__PROBLEM STATEMENT__.
Answer these questions about the court decision below:
(a) On what date was the decision issued?
(b) For which year's state income tax return did Leon Levy protest a deficiency assessment?
(c) How much was the cash bonus he received from the sale of the oil and gas mining lease?

__EXCERPTED PASSAGE__.
*-*-*

In re Levy

Decision Date03 October 1939
Docket Number28997.
Citation94 P.2d 537,185 Okla. 477,1939 OK 355
PartiesIn re LEVY.
CourtOklahoma Supreme Court

Syllabus by the Court.

1. Deductions to be allowed in computing net income, under the net income tax law, depend entirely upon the legislative will, and must be clearly expressed.

2. The owner of an undivided interest in land in Oklahoma, who makes an oil and gas mining lease thereon for a cash bonus reserving a royalty in the oil and gas produced thereunder is not entitled, when returning his income for taxation, to deduct from such bonus the allowance "to cover the depletion caused by removal from the natural state" in case of oil, gas and other minerals, granted by subdivision (g) of Sec. 9, Art. 6, Ch. 66, S.L.1935, 68 Okl.St.Ann. § 880 (g).

Appeal from Tax Commission.

Proceeding in the matter of the protest of Leon Levy to a deficiency assessment on his 1936 Oklahoma state income tax return. From an order of the tax commission denying protestant's depletion deduction on cash bonus for execution of oil and gas lease, he appeals.

Affirmed.

Keaton Wells & Johnston, of Oklahoma City, for plaintiff in error and protestant.

Dick Jones, of Okemah, A. L. Herr, of Chickasha, and Wendell Barnes and C. D. Stinchecum, both of Oklahoma City, for defendant in error.

HURST Justice.

Protestant Leon Levy, in making his income tax return for the year 1936, deducted 20 per cent from a $45,000 cash bonus received by him from the sale of an oil and gas mining lease upon an undivided interest in lands in Oklahoma. The deduction was made on the assumption that protestant was entitled to a depletion allowance on said sum, under subdivision (g) of Sec. 9, Art. 6, Ch. 66, S.L.1935, 68 Okl.St.Ann. § 880(g), for the reason that such bonus was equivalent to advanced royalties, or that to the extent of such 20 per cent, it represented a conversion of a capital asset. In support of this position protestant cites numerous cases construing the Federal Income Tax Acts, typified by Burnet v. Harmel, 287 U.S. 103, 53 S.Ct. 74, 77 L.Ed. 199, and Herring v. Commissioner, 293 U.S. 322, 55 S.Ct. 179, 79 L.Ed. 389. These decisions are not controlling, as the Federal Statute does not contain any provision similar to the restrictive clause found in our law, and, in the determination of the question before us, cannot subvert the plain intent of the legislature as expressed in the act above referred to.

*-*-*

__PROVIDED DATA__.
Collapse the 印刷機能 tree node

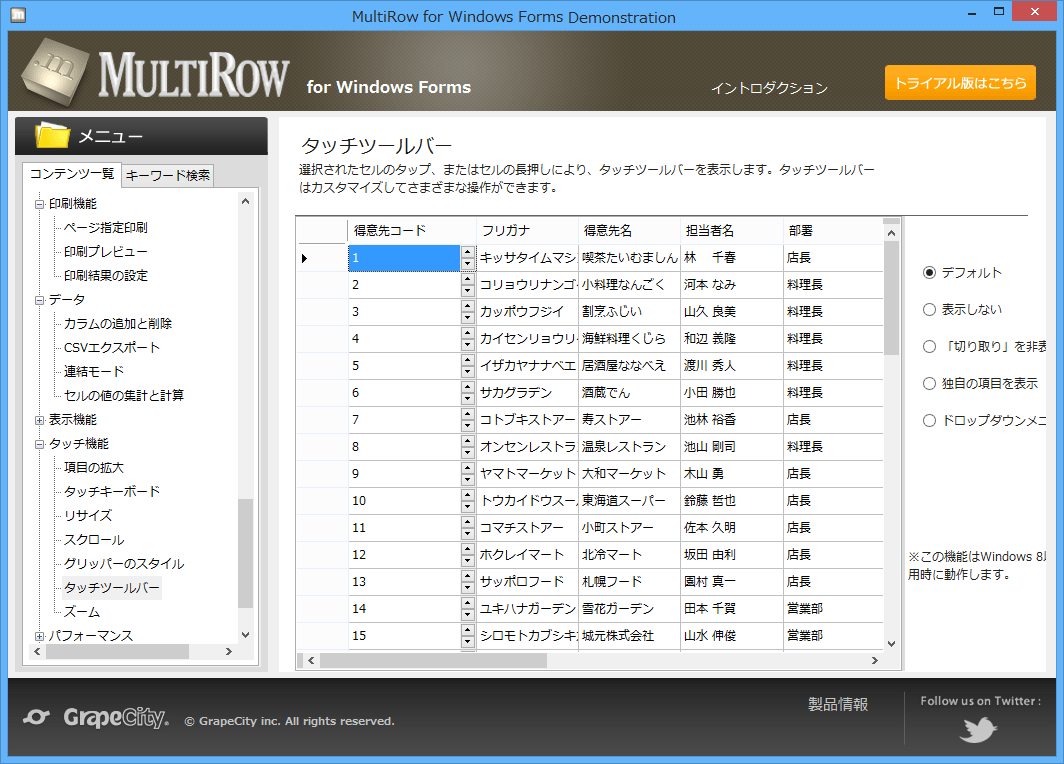pos(37,203)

*-*-*

__EXERCISE SOLUTION__.
(a) 03 October 1939
(b) 1936
(c) $45,000